▸ WORK REQUIRED: For every line in the material, set down an identical one.

──────── EXTRACTED ENTRIES ────────

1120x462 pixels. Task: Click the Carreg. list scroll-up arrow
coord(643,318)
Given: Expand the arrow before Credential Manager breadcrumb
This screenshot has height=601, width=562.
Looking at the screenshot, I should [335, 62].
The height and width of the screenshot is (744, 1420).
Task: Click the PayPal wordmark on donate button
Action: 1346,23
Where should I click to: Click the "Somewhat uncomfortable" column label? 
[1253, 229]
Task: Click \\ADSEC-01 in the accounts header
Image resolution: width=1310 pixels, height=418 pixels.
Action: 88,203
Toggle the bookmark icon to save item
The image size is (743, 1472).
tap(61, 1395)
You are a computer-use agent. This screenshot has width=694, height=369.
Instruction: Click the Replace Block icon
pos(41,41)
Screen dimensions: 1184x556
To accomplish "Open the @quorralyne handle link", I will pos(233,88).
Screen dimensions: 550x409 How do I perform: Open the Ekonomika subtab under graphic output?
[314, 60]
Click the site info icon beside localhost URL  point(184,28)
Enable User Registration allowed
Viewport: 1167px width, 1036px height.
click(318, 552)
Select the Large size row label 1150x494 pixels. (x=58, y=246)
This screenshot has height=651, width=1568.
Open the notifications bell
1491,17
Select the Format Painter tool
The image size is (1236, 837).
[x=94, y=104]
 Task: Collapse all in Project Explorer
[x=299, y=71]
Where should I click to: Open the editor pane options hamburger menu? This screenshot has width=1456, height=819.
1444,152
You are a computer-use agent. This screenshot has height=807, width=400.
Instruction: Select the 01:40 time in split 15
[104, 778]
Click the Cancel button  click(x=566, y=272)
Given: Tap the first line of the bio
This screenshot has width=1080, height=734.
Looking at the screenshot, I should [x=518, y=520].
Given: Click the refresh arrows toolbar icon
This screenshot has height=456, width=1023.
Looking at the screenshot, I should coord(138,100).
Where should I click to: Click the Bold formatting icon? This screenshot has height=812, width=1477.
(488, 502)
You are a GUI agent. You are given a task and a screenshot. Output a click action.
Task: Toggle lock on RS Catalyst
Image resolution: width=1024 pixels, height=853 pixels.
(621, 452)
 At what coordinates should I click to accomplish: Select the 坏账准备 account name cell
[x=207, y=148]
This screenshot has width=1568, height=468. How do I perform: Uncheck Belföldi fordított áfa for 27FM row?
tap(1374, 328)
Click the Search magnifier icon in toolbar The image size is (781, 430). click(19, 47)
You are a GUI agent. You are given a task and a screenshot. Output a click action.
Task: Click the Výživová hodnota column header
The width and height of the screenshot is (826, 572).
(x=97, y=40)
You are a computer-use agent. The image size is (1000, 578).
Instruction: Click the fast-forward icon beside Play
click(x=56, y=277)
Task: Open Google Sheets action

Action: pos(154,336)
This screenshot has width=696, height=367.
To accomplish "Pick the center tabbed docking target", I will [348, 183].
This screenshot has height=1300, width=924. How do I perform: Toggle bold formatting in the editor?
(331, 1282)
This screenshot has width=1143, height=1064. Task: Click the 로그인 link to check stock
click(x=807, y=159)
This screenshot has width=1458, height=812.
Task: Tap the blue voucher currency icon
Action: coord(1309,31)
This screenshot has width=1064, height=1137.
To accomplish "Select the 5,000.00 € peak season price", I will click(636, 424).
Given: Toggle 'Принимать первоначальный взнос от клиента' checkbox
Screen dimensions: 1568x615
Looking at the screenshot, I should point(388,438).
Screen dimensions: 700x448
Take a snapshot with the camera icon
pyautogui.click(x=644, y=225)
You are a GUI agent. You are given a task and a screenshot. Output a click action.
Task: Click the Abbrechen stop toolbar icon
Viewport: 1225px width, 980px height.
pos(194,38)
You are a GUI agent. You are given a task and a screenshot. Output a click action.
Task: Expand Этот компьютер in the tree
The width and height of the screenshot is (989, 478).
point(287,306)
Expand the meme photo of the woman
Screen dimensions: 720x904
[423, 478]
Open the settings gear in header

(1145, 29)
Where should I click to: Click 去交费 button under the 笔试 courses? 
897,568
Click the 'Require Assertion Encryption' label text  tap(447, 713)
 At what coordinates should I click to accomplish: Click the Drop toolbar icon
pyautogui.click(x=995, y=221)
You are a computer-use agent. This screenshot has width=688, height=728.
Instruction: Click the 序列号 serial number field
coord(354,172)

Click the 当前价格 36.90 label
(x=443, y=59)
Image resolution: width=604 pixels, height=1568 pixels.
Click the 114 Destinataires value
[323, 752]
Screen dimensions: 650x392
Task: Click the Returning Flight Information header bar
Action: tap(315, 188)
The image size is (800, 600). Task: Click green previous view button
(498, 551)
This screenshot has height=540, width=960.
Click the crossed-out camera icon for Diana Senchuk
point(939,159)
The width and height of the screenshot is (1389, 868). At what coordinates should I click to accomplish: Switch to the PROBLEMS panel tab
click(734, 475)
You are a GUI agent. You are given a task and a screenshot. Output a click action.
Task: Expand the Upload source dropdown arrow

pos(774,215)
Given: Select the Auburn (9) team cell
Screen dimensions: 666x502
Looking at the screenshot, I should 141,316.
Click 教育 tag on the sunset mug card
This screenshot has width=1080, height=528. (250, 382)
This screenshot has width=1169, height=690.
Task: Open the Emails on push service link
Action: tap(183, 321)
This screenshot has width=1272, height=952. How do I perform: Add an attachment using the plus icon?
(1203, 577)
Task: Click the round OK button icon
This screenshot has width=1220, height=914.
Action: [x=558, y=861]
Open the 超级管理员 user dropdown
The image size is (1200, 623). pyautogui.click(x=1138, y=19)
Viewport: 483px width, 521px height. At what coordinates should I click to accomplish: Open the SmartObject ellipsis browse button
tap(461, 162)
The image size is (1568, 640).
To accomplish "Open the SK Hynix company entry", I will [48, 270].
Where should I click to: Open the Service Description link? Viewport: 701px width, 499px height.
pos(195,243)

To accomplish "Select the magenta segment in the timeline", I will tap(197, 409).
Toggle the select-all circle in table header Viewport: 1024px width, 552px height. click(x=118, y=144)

────────

▸ SOLUTION TO THIS TASK:
1120x462 pixels. Task: Click the Carreg. list scroll-up arrow
coord(643,318)
Given: Expand the arrow before Credential Manager breadcrumb
This screenshot has height=601, width=562.
Looking at the screenshot, I should [335, 62].
The height and width of the screenshot is (744, 1420).
Task: Click the PayPal wordmark on donate button
Action: 1346,23
Where should I click to: Click the "Somewhat uncomfortable" column label? 
[1253, 229]
Task: Click \\ADSEC-01 in the accounts header
Image resolution: width=1310 pixels, height=418 pixels.
Action: 88,203
Toggle the bookmark icon to save item
The image size is (743, 1472).
tap(61, 1395)
You are a computer-use agent. This screenshot has width=694, height=369.
Instruction: Click the Replace Block icon
pos(41,41)
Screen dimensions: 1184x556
To accomplish "Open the @quorralyne handle link", I will pos(233,88).
Screen dimensions: 550x409 How do I perform: Open the Ekonomika subtab under graphic output?
[314, 60]
Click the site info icon beside localhost URL  point(184,28)
Enable User Registration allowed
Viewport: 1167px width, 1036px height.
click(318, 552)
Select the Large size row label 1150x494 pixels. (x=58, y=246)
This screenshot has height=651, width=1568.
Open the notifications bell
1491,17
Select the Format Painter tool
The image size is (1236, 837).
[x=94, y=104]
 Task: Collapse all in Project Explorer
[x=299, y=71]
Where should I click to: Open the editor pane options hamburger menu? This screenshot has width=1456, height=819.
1444,152
You are a computer-use agent. This screenshot has height=807, width=400.
Instruction: Select the 01:40 time in split 15
[104, 778]
Click the Cancel button  click(x=566, y=272)
Given: Tap the first line of the bio
This screenshot has width=1080, height=734.
Looking at the screenshot, I should [x=518, y=520].
Given: Click the refresh arrows toolbar icon
This screenshot has height=456, width=1023.
Looking at the screenshot, I should coord(138,100).
Where should I click to: Click the Bold formatting icon? This screenshot has height=812, width=1477.
(488, 502)
You are a GUI agent. You are given a task and a screenshot. Output a click action.
Task: Toggle lock on RS Catalyst
Image resolution: width=1024 pixels, height=853 pixels.
(621, 452)
 At what coordinates should I click to accomplish: Select the 坏账准备 account name cell
[x=207, y=148]
This screenshot has width=1568, height=468. How do I perform: Uncheck Belföldi fordított áfa for 27FM row?
tap(1374, 328)
Click the Search magnifier icon in toolbar The image size is (781, 430). click(19, 47)
You are a GUI agent. You are given a task and a screenshot. Output a click action.
Task: Click the Výživová hodnota column header
The width and height of the screenshot is (826, 572).
(x=97, y=40)
You are a computer-use agent. The image size is (1000, 578).
Instruction: Click the fast-forward icon beside Play
click(x=56, y=277)
Task: Open Google Sheets action

Action: pos(154,336)
This screenshot has width=696, height=367.
To accomplish "Pick the center tabbed docking target", I will [348, 183].
This screenshot has height=1300, width=924. How do I perform: Toggle bold formatting in the editor?
(331, 1282)
This screenshot has width=1143, height=1064. Task: Click the 로그인 link to check stock
click(x=807, y=159)
This screenshot has width=1458, height=812.
Task: Tap the blue voucher currency icon
Action: coord(1309,31)
This screenshot has width=1064, height=1137.
To accomplish "Select the 5,000.00 € peak season price", I will click(636, 424).
Given: Toggle 'Принимать первоначальный взнос от клиента' checkbox
Screen dimensions: 1568x615
Looking at the screenshot, I should point(388,438).
Screen dimensions: 700x448
Take a snapshot with the camera icon
pyautogui.click(x=644, y=225)
You are a GUI agent. You are given a task and a screenshot. Output a click action.
Task: Click the Abbrechen stop toolbar icon
Viewport: 1225px width, 980px height.
pos(194,38)
You are a GUI agent. You are given a task and a screenshot. Output a click action.
Task: Expand Этот компьютер in the tree
The width and height of the screenshot is (989, 478).
point(287,306)
Expand the meme photo of the woman
Screen dimensions: 720x904
[423, 478]
Open the settings gear in header

(1145, 29)
Where should I click to: Click 去交费 button under the 笔试 courses? 
897,568
Click the 'Require Assertion Encryption' label text  tap(447, 713)
 At what coordinates should I click to accomplish: Click the Drop toolbar icon
pyautogui.click(x=995, y=221)
You are a computer-use agent. This screenshot has width=688, height=728.
Instruction: Click the 序列号 serial number field
coord(354,172)

Click the 当前价格 36.90 label
(x=443, y=59)
Image resolution: width=604 pixels, height=1568 pixels.
Click the 114 Destinataires value
[323, 752]
Screen dimensions: 650x392
Task: Click the Returning Flight Information header bar
Action: tap(315, 188)
The image size is (800, 600). Task: Click green previous view button
(498, 551)
This screenshot has height=540, width=960.
Click the crossed-out camera icon for Diana Senchuk
point(939,159)
The width and height of the screenshot is (1389, 868). At what coordinates should I click to accomplish: Switch to the PROBLEMS panel tab
click(734, 475)
You are a GUI agent. You are given a task and a screenshot. Output a click action.
Task: Expand the Upload source dropdown arrow

pos(774,215)
Given: Select the Auburn (9) team cell
Screen dimensions: 666x502
Looking at the screenshot, I should 141,316.
Click 教育 tag on the sunset mug card
This screenshot has width=1080, height=528. (250, 382)
This screenshot has width=1169, height=690.
Task: Open the Emails on push service link
Action: tap(183, 321)
This screenshot has width=1272, height=952. How do I perform: Add an attachment using the plus icon?
(1203, 577)
Task: Click the round OK button icon
This screenshot has width=1220, height=914.
Action: [x=558, y=861]
Open the 超级管理员 user dropdown
The image size is (1200, 623). pyautogui.click(x=1138, y=19)
Viewport: 483px width, 521px height. At what coordinates should I click to accomplish: Open the SmartObject ellipsis browse button
tap(461, 162)
The image size is (1568, 640).
To accomplish "Open the SK Hynix company entry", I will [48, 270].
Where should I click to: Open the Service Description link? Viewport: 701px width, 499px height.
pos(195,243)

To accomplish "Select the magenta segment in the timeline", I will tap(197, 409).
Toggle the select-all circle in table header Viewport: 1024px width, 552px height. click(x=118, y=144)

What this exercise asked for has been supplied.